Housed in the Chadwick building, the Object Disposal project mounted its own museum collection of objects that might be considered for disposal. From plastic dinosaurs to Agatha Christie’s picnic basket, cowboy boots to soil samples, the collection displayed objects that were either too large or expensive to store; replicated objects within UCL’s wider collections; or what to the untrained eye might be considered ‘trash.’
On entering the building, visitors were asked to identify themselves as staff, student, or other. This was recorded against a number, which in turn was written onto two stickers – one red, one orange. Visitors were then asked to consider five objects (slides of planets, a rhinoceros skull, a picnic basket, soil samples and medical equipment). They stuck their orange sticker next to the object they considered the most appropriate for disposal. Before leaving the display, they reconsidered and used the red sticker to indicate if they had changed their mind.
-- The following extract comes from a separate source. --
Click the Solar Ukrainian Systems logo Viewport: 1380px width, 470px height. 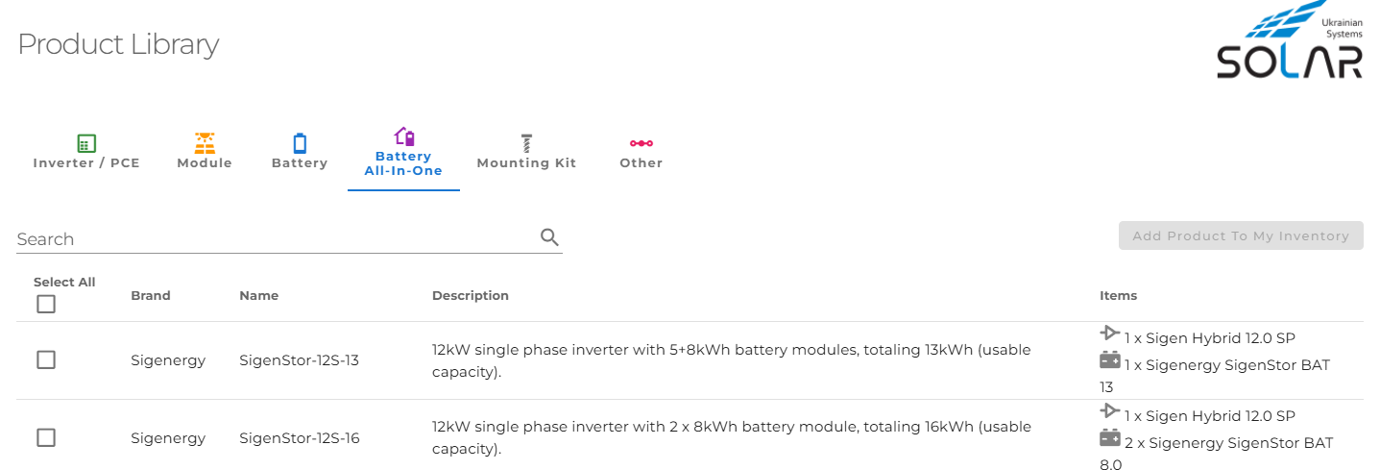pyautogui.click(x=1289, y=42)
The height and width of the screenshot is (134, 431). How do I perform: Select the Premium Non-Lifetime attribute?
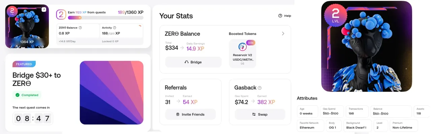[404, 126]
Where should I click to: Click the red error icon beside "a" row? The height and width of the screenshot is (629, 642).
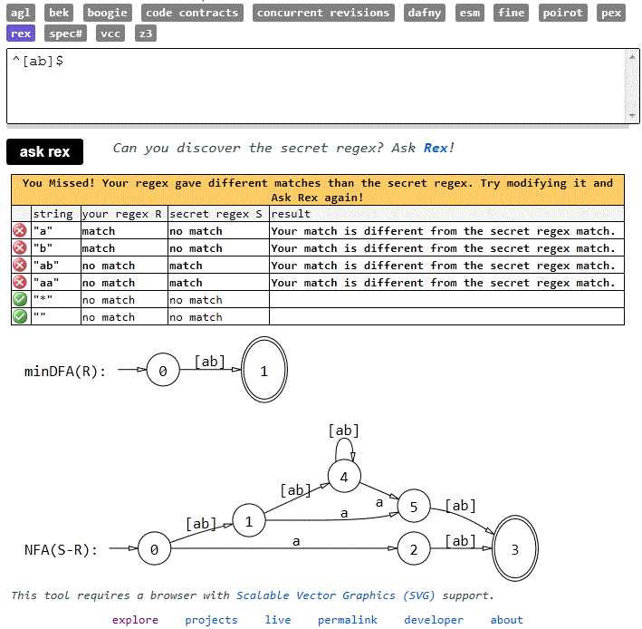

This was a fantastic way of demonstrating to the visitor the difficulties involved in the elimination process. Why was one object more worthy than another? How should one try to understand these objects comparatively when they were so different contextually? I particularly enjoyed reading visitors comments in a display dedicated to public opinion. This ranged from ‘Get rid of the dinosaurs!’ to ‘Get rid of everything!’ (a comment which provoked both laughter and fear on my part). One hopes they could keep everything, or at least give it to a deserving and appreciative home.
The project’s organiser, curator Jayne Dunn, expressed the hope that this interactive display would help the UCL collections to update and regenerate their manifestos on object disposal. Asking the public to become involved in the decision making process ensured that questions about what we deem to be representative of ‘us’ both culturally and socially were fixed firmly on the agenda.
The statistics collected from the sticker exercise should be collated and published on the UCl website in due course. I wonder if the curators will keep the sticker sheets and comments as objects in their own right, as records of an event that has potentially shaped UCL museums’ disposal policy. In any event, I’d love to see which object got ‘voted out.’ My money’s on the medical equipment. Not the planet slides, surely?